Make an exact copy of all the records.

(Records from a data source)
● ● ● ● ● ● ●
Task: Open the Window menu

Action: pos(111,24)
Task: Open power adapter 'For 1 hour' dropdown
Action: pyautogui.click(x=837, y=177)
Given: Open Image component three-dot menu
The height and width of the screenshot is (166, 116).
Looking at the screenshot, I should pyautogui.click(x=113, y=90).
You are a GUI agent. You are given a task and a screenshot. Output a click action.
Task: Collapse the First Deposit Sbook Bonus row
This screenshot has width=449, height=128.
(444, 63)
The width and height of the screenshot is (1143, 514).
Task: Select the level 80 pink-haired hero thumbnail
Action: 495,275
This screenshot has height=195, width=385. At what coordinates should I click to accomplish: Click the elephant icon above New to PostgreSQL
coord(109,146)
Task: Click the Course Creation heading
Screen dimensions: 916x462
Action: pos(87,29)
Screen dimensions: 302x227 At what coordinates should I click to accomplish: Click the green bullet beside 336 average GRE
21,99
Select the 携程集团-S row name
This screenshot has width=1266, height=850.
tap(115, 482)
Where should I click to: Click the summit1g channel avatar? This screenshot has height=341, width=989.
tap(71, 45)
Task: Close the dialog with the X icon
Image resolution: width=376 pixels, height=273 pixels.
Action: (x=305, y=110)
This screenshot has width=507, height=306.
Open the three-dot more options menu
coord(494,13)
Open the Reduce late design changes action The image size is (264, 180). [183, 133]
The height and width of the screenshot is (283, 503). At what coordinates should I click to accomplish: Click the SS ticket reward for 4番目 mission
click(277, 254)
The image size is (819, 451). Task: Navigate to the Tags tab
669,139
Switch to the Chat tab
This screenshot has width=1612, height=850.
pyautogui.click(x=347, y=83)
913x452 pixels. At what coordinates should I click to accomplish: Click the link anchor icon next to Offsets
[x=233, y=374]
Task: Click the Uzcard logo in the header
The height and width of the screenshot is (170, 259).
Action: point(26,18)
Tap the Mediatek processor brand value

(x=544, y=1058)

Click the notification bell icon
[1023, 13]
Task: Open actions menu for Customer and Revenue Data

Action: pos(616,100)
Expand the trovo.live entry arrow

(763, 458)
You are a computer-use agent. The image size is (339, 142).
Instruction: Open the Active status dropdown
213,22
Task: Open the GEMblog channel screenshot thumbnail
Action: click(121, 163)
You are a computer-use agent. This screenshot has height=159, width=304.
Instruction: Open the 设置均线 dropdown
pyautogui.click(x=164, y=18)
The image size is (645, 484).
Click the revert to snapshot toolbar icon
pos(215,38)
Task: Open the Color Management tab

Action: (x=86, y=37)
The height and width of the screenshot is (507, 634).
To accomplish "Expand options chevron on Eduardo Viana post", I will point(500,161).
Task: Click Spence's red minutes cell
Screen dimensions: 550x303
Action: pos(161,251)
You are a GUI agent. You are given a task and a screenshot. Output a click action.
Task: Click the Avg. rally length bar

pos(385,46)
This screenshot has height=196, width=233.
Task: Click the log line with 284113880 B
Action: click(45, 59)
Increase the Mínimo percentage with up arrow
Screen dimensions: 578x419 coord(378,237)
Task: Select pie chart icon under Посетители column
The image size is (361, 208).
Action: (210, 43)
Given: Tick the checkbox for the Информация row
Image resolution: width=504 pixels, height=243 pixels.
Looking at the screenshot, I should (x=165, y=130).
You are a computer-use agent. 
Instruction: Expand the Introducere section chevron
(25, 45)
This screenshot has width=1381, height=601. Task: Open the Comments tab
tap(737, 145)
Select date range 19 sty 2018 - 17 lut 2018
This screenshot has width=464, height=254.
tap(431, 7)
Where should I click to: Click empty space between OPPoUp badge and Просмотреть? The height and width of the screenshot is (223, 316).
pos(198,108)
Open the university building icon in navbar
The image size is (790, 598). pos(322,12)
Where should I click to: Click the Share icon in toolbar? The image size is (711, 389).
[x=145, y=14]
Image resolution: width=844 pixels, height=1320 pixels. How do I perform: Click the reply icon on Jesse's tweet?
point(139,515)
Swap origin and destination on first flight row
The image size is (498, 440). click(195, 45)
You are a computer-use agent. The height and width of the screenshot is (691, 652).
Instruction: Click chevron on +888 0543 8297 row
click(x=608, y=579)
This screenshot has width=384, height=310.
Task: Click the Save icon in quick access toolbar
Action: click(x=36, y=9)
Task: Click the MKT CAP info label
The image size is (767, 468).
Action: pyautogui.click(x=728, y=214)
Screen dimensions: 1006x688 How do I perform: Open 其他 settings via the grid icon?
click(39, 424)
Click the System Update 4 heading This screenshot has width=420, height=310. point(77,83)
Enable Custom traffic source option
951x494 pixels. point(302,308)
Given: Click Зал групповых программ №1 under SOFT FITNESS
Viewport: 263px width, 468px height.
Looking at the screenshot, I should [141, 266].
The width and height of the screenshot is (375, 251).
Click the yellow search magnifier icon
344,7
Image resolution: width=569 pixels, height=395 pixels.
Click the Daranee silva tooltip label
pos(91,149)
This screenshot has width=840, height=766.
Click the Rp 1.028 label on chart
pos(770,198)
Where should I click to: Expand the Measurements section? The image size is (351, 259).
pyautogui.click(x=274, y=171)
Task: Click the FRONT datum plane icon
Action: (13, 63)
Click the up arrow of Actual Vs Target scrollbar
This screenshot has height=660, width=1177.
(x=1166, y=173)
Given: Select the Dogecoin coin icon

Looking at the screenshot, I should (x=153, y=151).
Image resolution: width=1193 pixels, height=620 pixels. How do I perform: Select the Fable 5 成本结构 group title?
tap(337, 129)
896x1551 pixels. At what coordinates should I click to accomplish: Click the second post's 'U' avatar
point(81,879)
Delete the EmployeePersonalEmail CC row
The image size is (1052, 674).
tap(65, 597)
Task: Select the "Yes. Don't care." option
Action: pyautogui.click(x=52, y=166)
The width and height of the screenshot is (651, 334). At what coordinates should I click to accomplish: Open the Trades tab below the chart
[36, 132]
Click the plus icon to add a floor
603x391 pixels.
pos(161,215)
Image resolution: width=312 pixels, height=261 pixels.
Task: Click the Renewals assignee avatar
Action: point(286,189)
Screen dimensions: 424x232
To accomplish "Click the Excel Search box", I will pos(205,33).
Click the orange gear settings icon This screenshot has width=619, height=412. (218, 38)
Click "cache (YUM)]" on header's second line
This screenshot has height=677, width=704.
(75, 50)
● ● ● ● ● ● ●
> Output of the exercise:
Task: Open the Window menu

Action: pos(111,24)
Task: Open power adapter 'For 1 hour' dropdown
Action: pyautogui.click(x=837, y=177)
Given: Open Image component three-dot menu
The height and width of the screenshot is (166, 116).
Looking at the screenshot, I should pyautogui.click(x=113, y=90).
You are a GUI agent. You are given a task and a screenshot. Output a click action.
Task: Collapse the First Deposit Sbook Bonus row
This screenshot has width=449, height=128.
(444, 63)
The width and height of the screenshot is (1143, 514).
Task: Select the level 80 pink-haired hero thumbnail
Action: 495,275
This screenshot has height=195, width=385. At what coordinates should I click to accomplish: Click the elephant icon above New to PostgreSQL
coord(109,146)
Task: Click the Course Creation heading
Screen dimensions: 916x462
Action: pos(87,29)
Screen dimensions: 302x227 At what coordinates should I click to accomplish: Click the green bullet beside 336 average GRE
21,99
Select the 携程集团-S row name
This screenshot has width=1266, height=850.
tap(115, 482)
Where should I click to: Click the summit1g channel avatar? This screenshot has height=341, width=989.
tap(71, 45)
Task: Close the dialog with the X icon
Image resolution: width=376 pixels, height=273 pixels.
Action: (x=305, y=110)
This screenshot has width=507, height=306.
Open the three-dot more options menu
coord(494,13)
Open the Reduce late design changes action The image size is (264, 180). [183, 133]
The height and width of the screenshot is (283, 503). At what coordinates should I click to accomplish: Click the SS ticket reward for 4番目 mission
click(277, 254)
The image size is (819, 451). Task: Navigate to the Tags tab
669,139
Switch to the Chat tab
This screenshot has width=1612, height=850.
pyautogui.click(x=347, y=83)
913x452 pixels. At what coordinates should I click to accomplish: Click the link anchor icon next to Offsets
[x=233, y=374]
Task: Click the Uzcard logo in the header
The height and width of the screenshot is (170, 259).
Action: point(26,18)
Tap the Mediatek processor brand value

(x=544, y=1058)

Click the notification bell icon
[1023, 13]
Task: Open actions menu for Customer and Revenue Data

Action: pos(616,100)
Expand the trovo.live entry arrow

(763, 458)
You are a computer-use agent. The image size is (339, 142).
Instruction: Open the Active status dropdown
213,22
Task: Open the GEMblog channel screenshot thumbnail
Action: click(121, 163)
You are a computer-use agent. This screenshot has height=159, width=304.
Instruction: Open the 设置均线 dropdown
pyautogui.click(x=164, y=18)
The image size is (645, 484).
Click the revert to snapshot toolbar icon
pos(215,38)
Task: Open the Color Management tab

Action: (x=86, y=37)
The height and width of the screenshot is (507, 634).
To accomplish "Expand options chevron on Eduardo Viana post", I will point(500,161).
Task: Click Spence's red minutes cell
Screen dimensions: 550x303
Action: pos(161,251)
You are a GUI agent. You are given a task and a screenshot. Output a click action.
Task: Click the Avg. rally length bar

pos(385,46)
This screenshot has height=196, width=233.
Task: Click the log line with 284113880 B
Action: click(45, 59)
Increase the Mínimo percentage with up arrow
Screen dimensions: 578x419 coord(378,237)
Task: Select pie chart icon under Посетители column
The image size is (361, 208).
Action: (210, 43)
Given: Tick the checkbox for the Информация row
Image resolution: width=504 pixels, height=243 pixels.
Looking at the screenshot, I should (x=165, y=130).
You are a computer-use agent. 
Instruction: Expand the Introducere section chevron
(25, 45)
This screenshot has width=1381, height=601. Task: Open the Comments tab
tap(737, 145)
Select date range 19 sty 2018 - 17 lut 2018
This screenshot has width=464, height=254.
tap(431, 7)
Where should I click to: Click empty space between OPPoUp badge and Просмотреть? The height and width of the screenshot is (223, 316).
pos(198,108)
Open the university building icon in navbar
The image size is (790, 598). pos(322,12)
Where should I click to: Click the Share icon in toolbar? The image size is (711, 389).
[x=145, y=14]
Image resolution: width=844 pixels, height=1320 pixels. How do I perform: Click the reply icon on Jesse's tweet?
point(139,515)
Swap origin and destination on first flight row
The image size is (498, 440). click(195, 45)
You are a computer-use agent. The height and width of the screenshot is (691, 652).
Instruction: Click chevron on +888 0543 8297 row
click(x=608, y=579)
This screenshot has width=384, height=310.
Task: Click the Save icon in quick access toolbar
Action: click(x=36, y=9)
Task: Click the MKT CAP info label
The image size is (767, 468).
Action: pyautogui.click(x=728, y=214)
Screen dimensions: 1006x688 How do I perform: Open 其他 settings via the grid icon?
click(39, 424)
Click the System Update 4 heading This screenshot has width=420, height=310. point(77,83)
Enable Custom traffic source option
951x494 pixels. point(302,308)
Given: Click Зал групповых программ №1 under SOFT FITNESS
Viewport: 263px width, 468px height.
Looking at the screenshot, I should [141, 266].
The width and height of the screenshot is (375, 251).
Click the yellow search magnifier icon
344,7
Image resolution: width=569 pixels, height=395 pixels.
Click the Daranee silva tooltip label
pos(91,149)
This screenshot has width=840, height=766.
Click the Rp 1.028 label on chart
pos(770,198)
Where should I click to: Expand the Measurements section? The image size is (351, 259).
pyautogui.click(x=274, y=171)
Task: Click the FRONT datum plane icon
Action: (13, 63)
Click the up arrow of Actual Vs Target scrollbar
This screenshot has height=660, width=1177.
(x=1166, y=173)
Given: Select the Dogecoin coin icon

Looking at the screenshot, I should (x=153, y=151).
Image resolution: width=1193 pixels, height=620 pixels. How do I perform: Select the Fable 5 成本结构 group title?
tap(337, 129)
896x1551 pixels. At what coordinates should I click to accomplish: Click the second post's 'U' avatar
point(81,879)
Delete the EmployeePersonalEmail CC row
The image size is (1052, 674).
tap(65, 597)
Task: Select the "Yes. Don't care." option
Action: pyautogui.click(x=52, y=166)
The width and height of the screenshot is (651, 334). At what coordinates should I click to accomplish: Open the Trades tab below the chart
[36, 132]
Click the plus icon to add a floor
603x391 pixels.
pos(161,215)
Image resolution: width=312 pixels, height=261 pixels.
Task: Click the Renewals assignee avatar
Action: point(286,189)
Screen dimensions: 424x232
To accomplish "Click the Excel Search box", I will pos(205,33).
Click the orange gear settings icon This screenshot has width=619, height=412. (218, 38)
Click "cache (YUM)]" on header's second line
This screenshot has height=677, width=704.
(75, 50)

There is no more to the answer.